Exercise instructions — Below are entries with pictures among them; reproduce exactly, and only, the lines from the one containing "The image size is (868, 474)." down to the one containing "Click the Apply button", without the pictures.
*** Opening of Records provided ***
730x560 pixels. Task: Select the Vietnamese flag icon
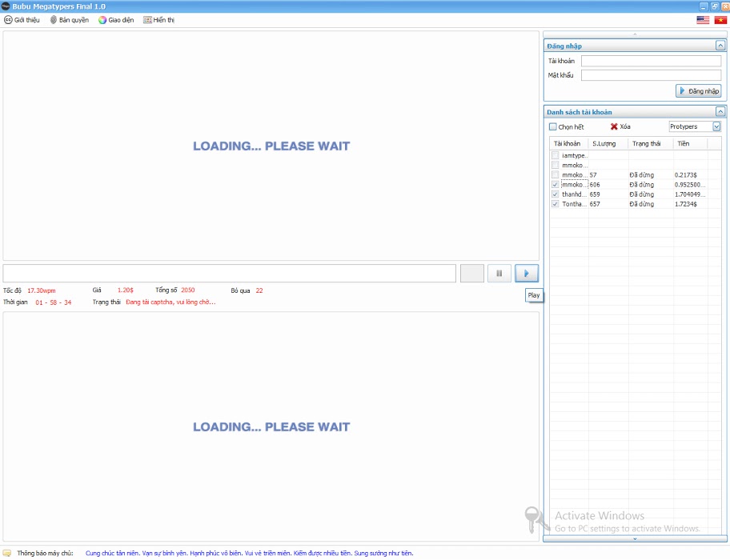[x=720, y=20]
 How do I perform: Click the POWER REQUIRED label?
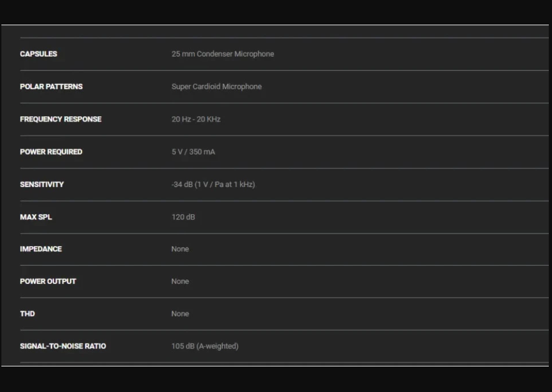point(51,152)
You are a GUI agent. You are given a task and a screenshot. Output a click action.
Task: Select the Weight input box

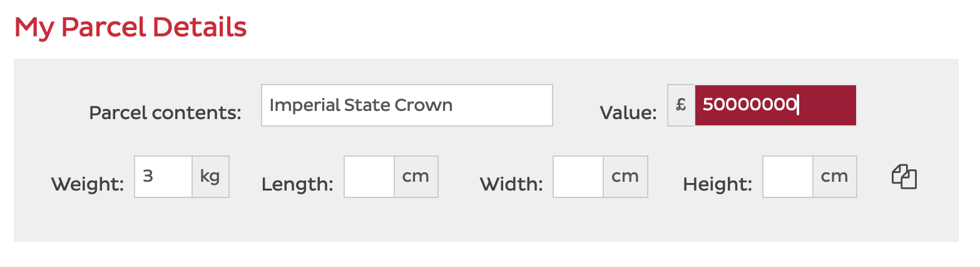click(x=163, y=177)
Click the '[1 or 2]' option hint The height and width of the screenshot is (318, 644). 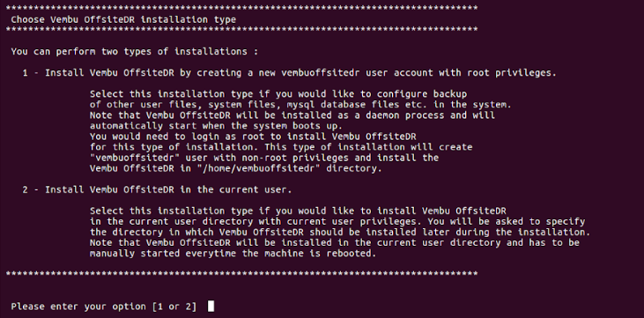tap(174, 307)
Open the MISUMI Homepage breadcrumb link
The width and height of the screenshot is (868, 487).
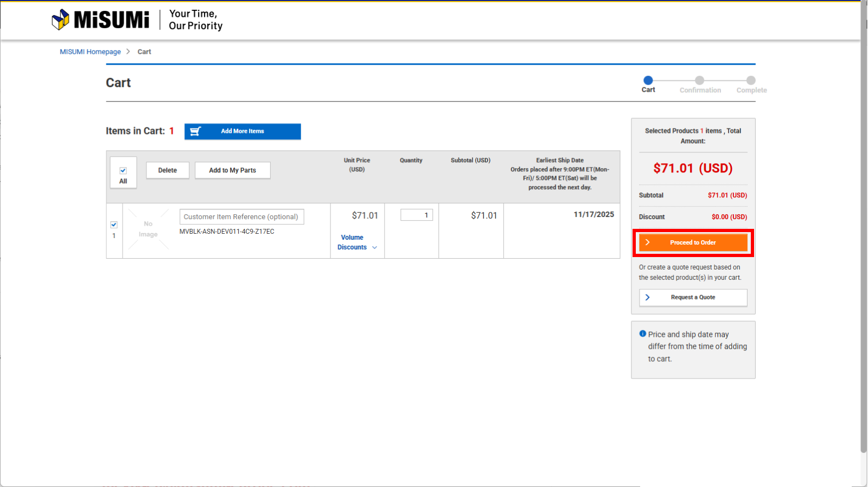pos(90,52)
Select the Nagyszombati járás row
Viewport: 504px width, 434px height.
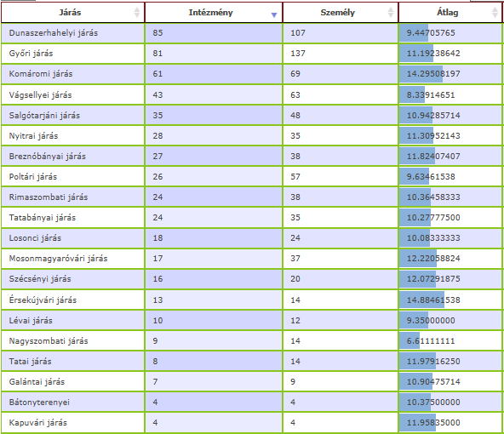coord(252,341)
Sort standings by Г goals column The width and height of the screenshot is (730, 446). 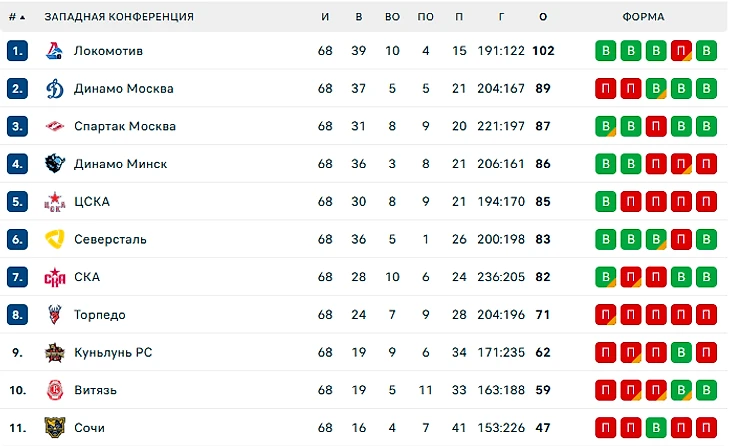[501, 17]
*** Close of Records provided ***
*** Opening of Records provided ***
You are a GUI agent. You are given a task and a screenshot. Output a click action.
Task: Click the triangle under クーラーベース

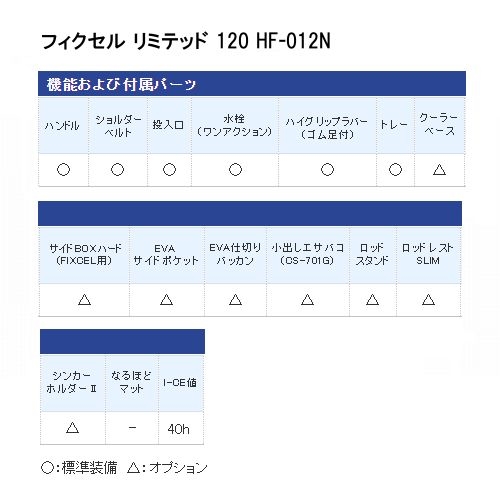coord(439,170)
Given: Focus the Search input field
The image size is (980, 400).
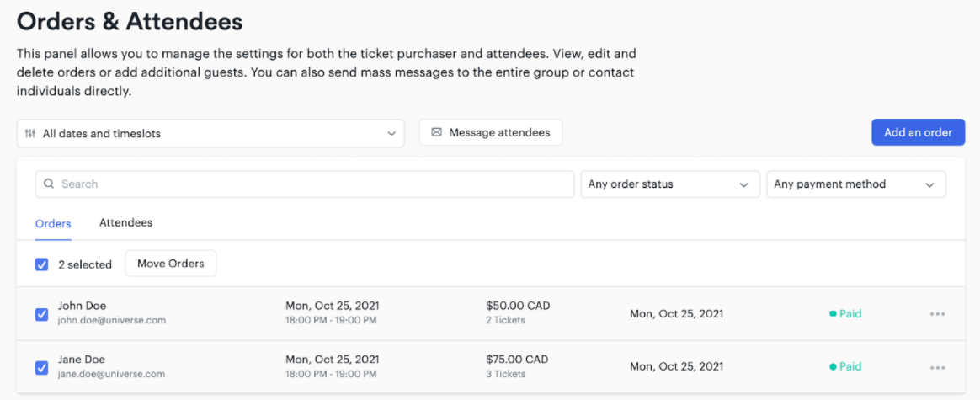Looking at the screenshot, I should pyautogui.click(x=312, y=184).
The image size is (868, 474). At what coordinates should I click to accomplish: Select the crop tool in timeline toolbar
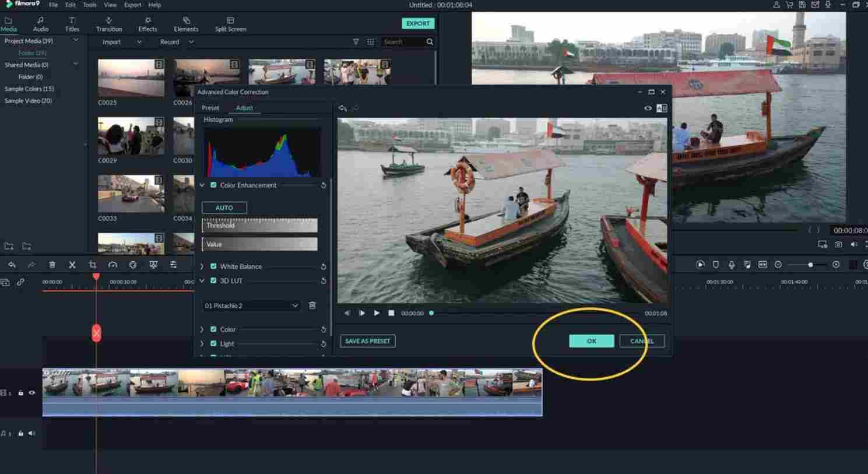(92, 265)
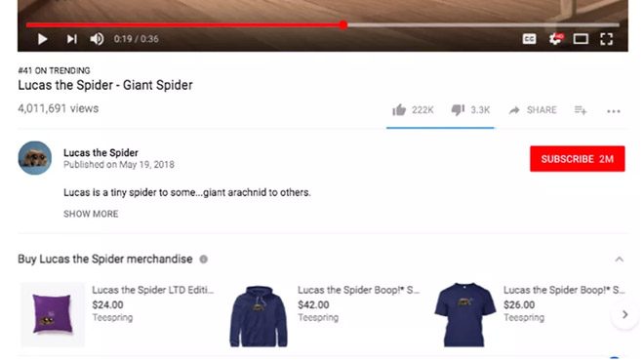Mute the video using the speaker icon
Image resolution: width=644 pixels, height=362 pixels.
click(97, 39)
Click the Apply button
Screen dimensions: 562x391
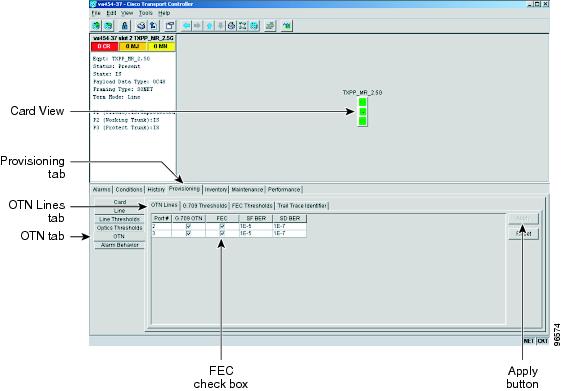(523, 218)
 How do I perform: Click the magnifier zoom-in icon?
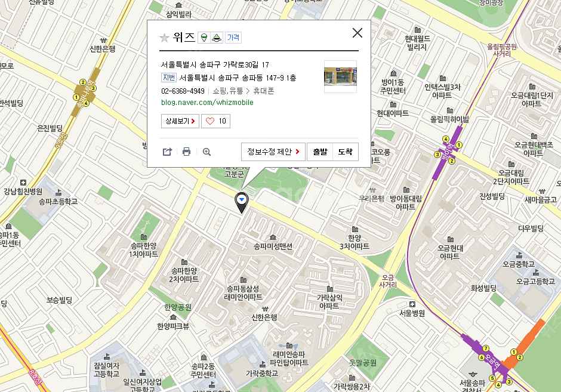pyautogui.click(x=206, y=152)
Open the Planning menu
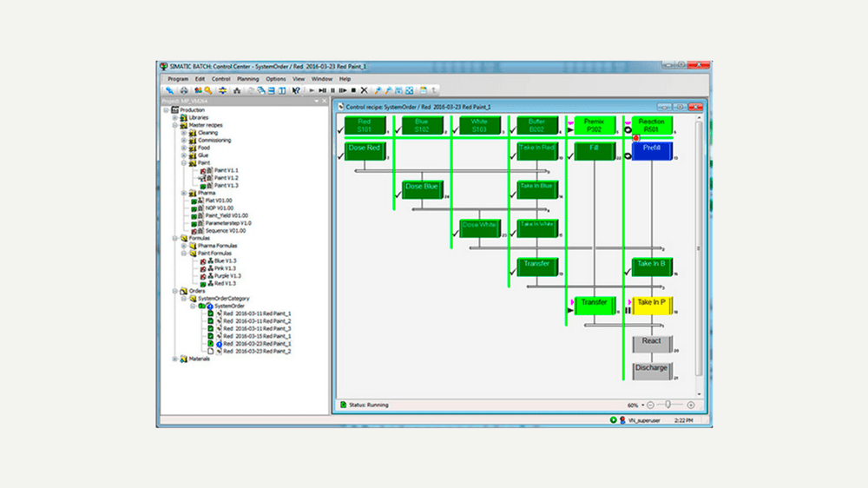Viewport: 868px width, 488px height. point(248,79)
*** Close of Records provided ***
Exercise result —
The image size is (868, 474). At what coordinates should I click to accomplish: Select the crop tool in timeline toolbar
(92, 265)
Mute the video using the speaker icon
Image resolution: width=644 pixels, height=362 pixels.
click(97, 39)
Click the Apply button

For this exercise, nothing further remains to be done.